The patent process can be challenging if you are not familiar with it, so the frequently asked questions below will provide useful information regarding the patent process. Additionally, the Patent Electronic Business Center found on this page provides more helpful links for the novice inventor.
What is a patent?
A patent is a property right granted by the Government of the United States of America to an inventor “to exclude others from making, using, offering for sale, or selling the invention throughout the United States or importing the invention into the United States” for a limited time in exchange for public disclosure of the invention when the patent is granted.
Who can apply for a patent?
A patent may be applied for only in the name(s) of the actual inventor(s).
What can and cannot be patented?
What can be patented – utility patents are provided for a new, nonobvious and useful:
- Article of manufacture
- Composition of matter
- Improvement of any of the above
Note: In addition to utility patents, encompassing one of the categories above, patent protection is available for (1) ornamental design of an article of manufacture or (2) asexually reproduced plant varieties by design and plant patents.
What cannot be patented:
- Laws of nature
- Physical phenomena
- Abstract ideas
- Literary, dramatic, musical, and artistic works (these can be Copyright protected). Go to the Copyright Office .
- Inventions which are:
- Not useful (such as perpetual motion machines); or
- Offensive to public morality
Invention must also be:
- Adequately described or enabled (for one of ordinary skill in the art to make and use the invention)
- Claimed by the inventor in clear and definite terms
How do I know if my invention is patentable?
First, review the list of what can and cannot be patented and determine if your invention falls into one of those categories.
Second, learn the basics of the patenting process from the materials provided by the USPTO at 800-PTO-9199 or 703-308-HELP or under "General Information." .

▶ [Source material]:
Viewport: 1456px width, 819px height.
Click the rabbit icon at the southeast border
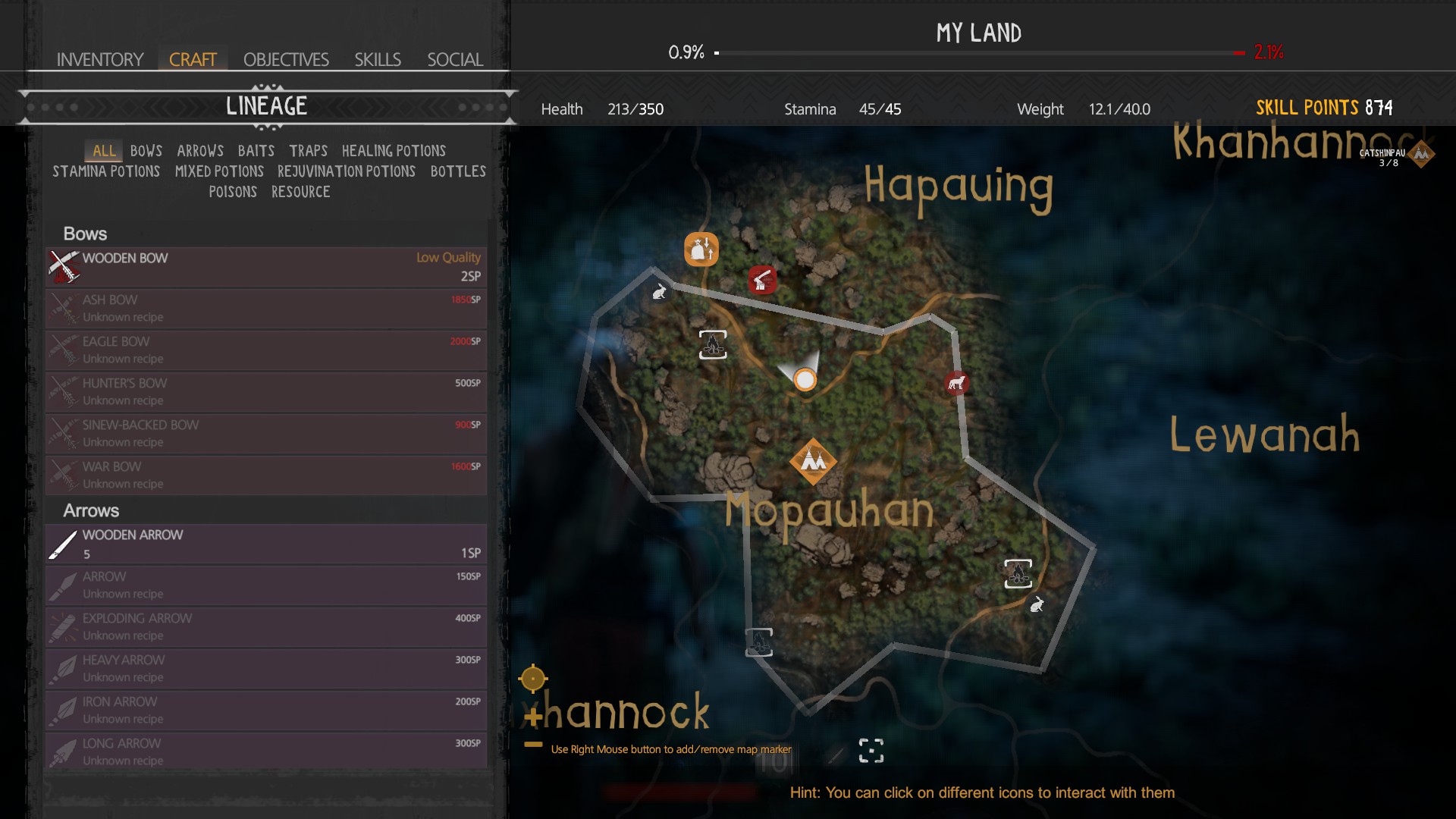coord(1037,604)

▶ [Tasks for this exercise]:
**a)** In the patent FAQ, in whose name may a patent be applied for?
**b)** Carry the patent FAQ forward from its last sentence.
The lines above were taken from a different source than the patent FAQ.

▶ [Replies]:
**a)** A patent may be applied for only in the name or names of the actual inventor or inventors.

**b)**
Next, a search of all previous public disclosures (prior art) including, but not limited to previously patented inventions in the U.S. (prior art) should be conducted to determine if your invention has been publicly disclosed and thus is not patentable. A search of foreign patents and printed publications should also be conducted. While a search of the prior art before the filing of an application is not required, it is advisable to do so. A registered attorney or agent is often a useful resource for performance of a patentability search. After an application is filed, the USPTO will conduct a search as part of the official examination process. Conducting a thorough patent search is difficult, particularly for the novice. Patent searching is a learned skill. The best advice for the novice is to contact the nearest Patent and Trademark Resource Center (PTRC) and seek out search experts to help in setting up a search strategy. If you are in the Washington, D.C. area, the USPTO provides public access to collections of patents, trademarks, and other documents at its Search Facilities located in Alexandria, Virginia. These facilities are open weekdays (except holidays) from 8:00 a.m. to 8:00 p.m.
How long does patent protection last?
For applications filed on or after June 8, 1995, utility and plant patents are granted for a term which begins with the date of the grant and usually ends 20 years from the date you first applied for the patent subject to the payment of appropriate maintenance fees for a utility patent. There are no maintenance fees for plant patents . Design patents last 14 years from the date you are granted the patent. No maintenance fees are required for design patents.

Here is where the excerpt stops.